# Chapter 1.2: EDA First Look

Goal: practice the first pass of EDA and ask good questions about the data.

In [1]:
import pandas as pd
import numpy as np

### Topics:
- What is Pandas?
- Loading data in Pandas
- Displaying data in Pandas
- Subsetting data in Pandas

## What is Pandas?

Data is typically stored in a CSV file, you can see an example [here](https://raw.githubusercontent.com/datasciencedojo/datasets/refs/heads/master/titanic.csv)

How do we even work with this? For example, how could we find the average number of votes? Or all Republicans? We need to load it into Python to accomplish this.

Pandas is a Python package built for manipulating data.

To read a CSV file, you use the Pandas command `.read_csv()` and tell it where the file is located.

### Basics of file storage

Files are stored in folders. You can access folders by typing their name. Load example image in `images` folder.

To go *backwards* (i.e. to a "parent" folder), use `..`, for example `../images` would go backwards one folder, then look for the `images` folder. Load example images in `week02/images` folder.

### Loading the file in Pandas

With that, we're ready to load the CSV file using Pandas `.read_csv()`. The CSV file we just looked at it stored here: `https://raw.githubusercontent.com/datasciencedojo/datasets/refs/heads/master/titanic.csv`. Let's load it using the `.read_csv()` command.

In [None]:
# Load the CSV file using Pandas .read_csv function
df = pd.read_csv('https://raw.githubusercontent.com/datasciencedojo/datasets/refs/heads/master/titanic.csv')
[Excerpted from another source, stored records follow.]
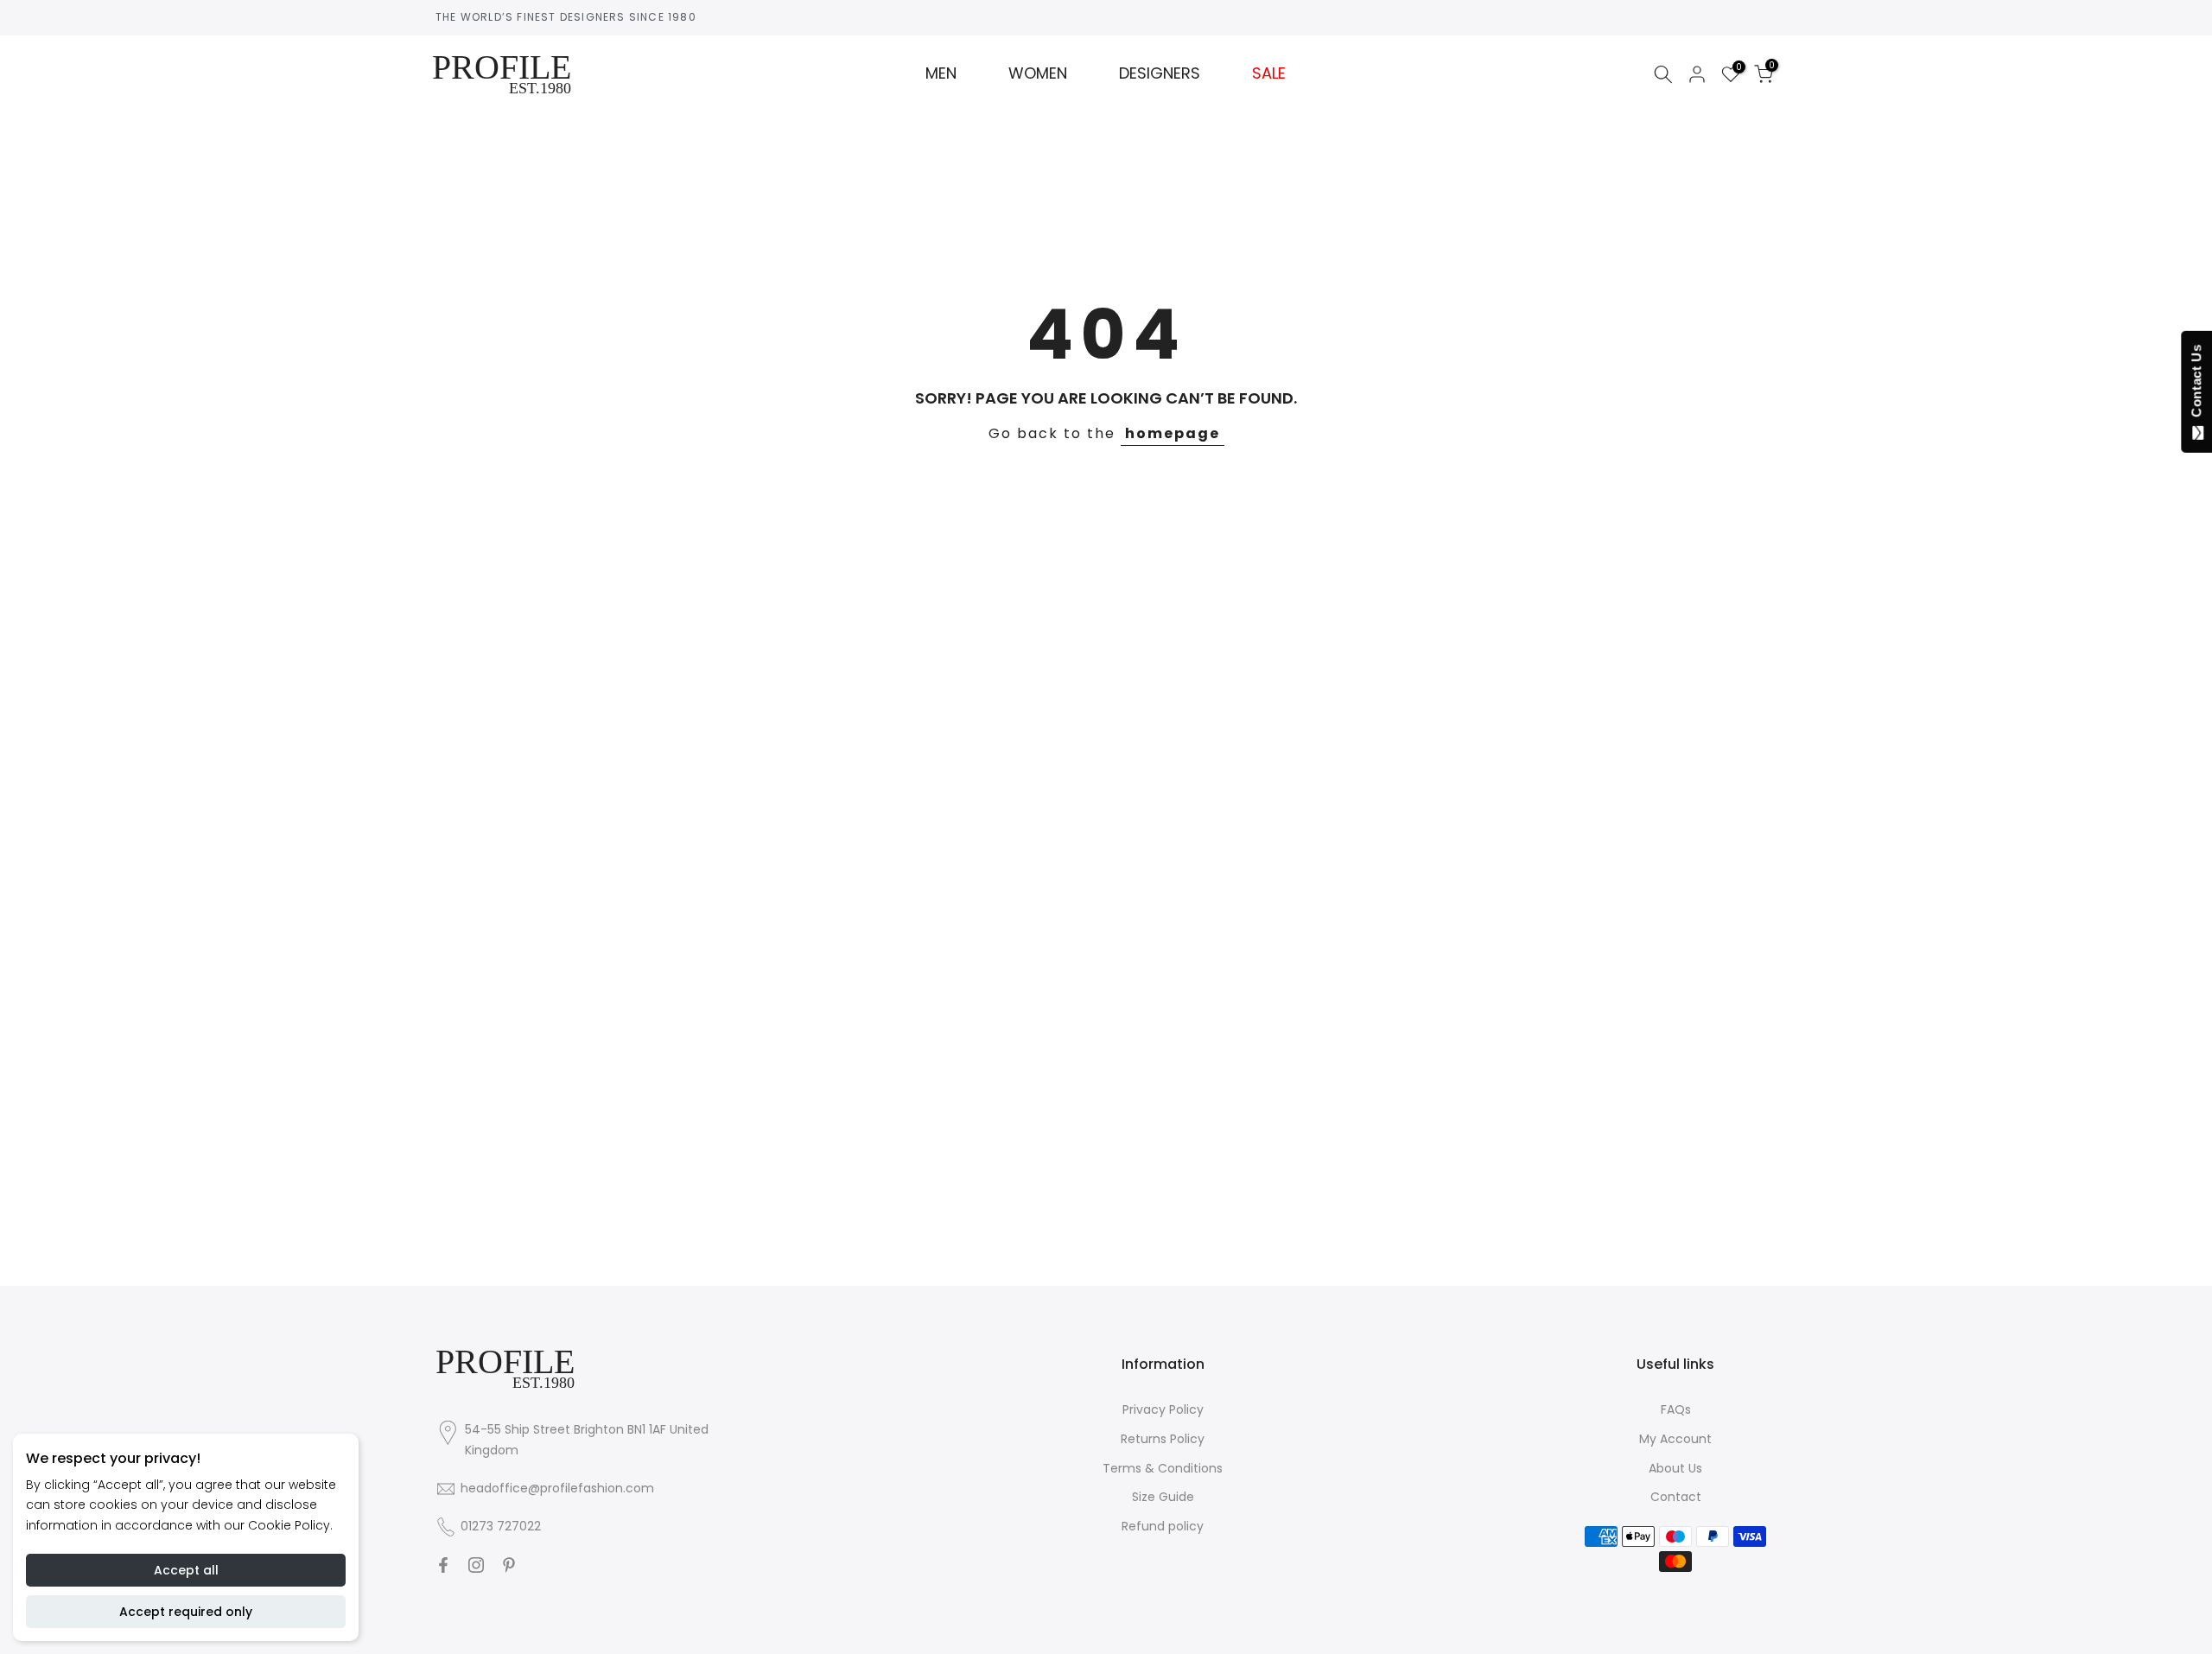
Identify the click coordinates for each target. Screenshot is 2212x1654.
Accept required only (185, 1611)
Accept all (186, 1570)
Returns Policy (1163, 1438)
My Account (1675, 1438)
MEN (941, 73)
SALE (1269, 73)
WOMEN (1037, 73)
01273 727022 (501, 1526)
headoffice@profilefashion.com (557, 1488)
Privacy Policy (1163, 1409)
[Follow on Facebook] (443, 1565)
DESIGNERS (1159, 73)
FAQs (1676, 1409)
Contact (1675, 1496)
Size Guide (1163, 1496)
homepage (1172, 433)
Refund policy (1163, 1526)
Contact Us (2196, 384)
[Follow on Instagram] (476, 1565)
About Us (1675, 1468)
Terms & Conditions (1163, 1468)
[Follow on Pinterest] (509, 1565)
Now, how do we actually _look_ at the data? Try below.

In [None]:
# Look at the data


## Subsetting the data

Typically, we want to look at only *subsets* of the data. For example, who survived? Who died? How many children survived?

In Pandas, subsets are selected using square brackets `[]`. For example:

In [None]:
# Select the "Survived" column
df['Survived']

We only want rows where it says they `Survived`.

In [None]:
# Find which rows have "Survived" equal to one (meaning they did survive)
df["Survived"] == 1

Note that this shows if a person survived or not, but it didn't actually select those people.

What we did above using `df['Survived'] == 1` is called creating a **mask**. A mask means "what are that rows that satifsy X?". In our case, it was "what are the rows that are people who survived?". 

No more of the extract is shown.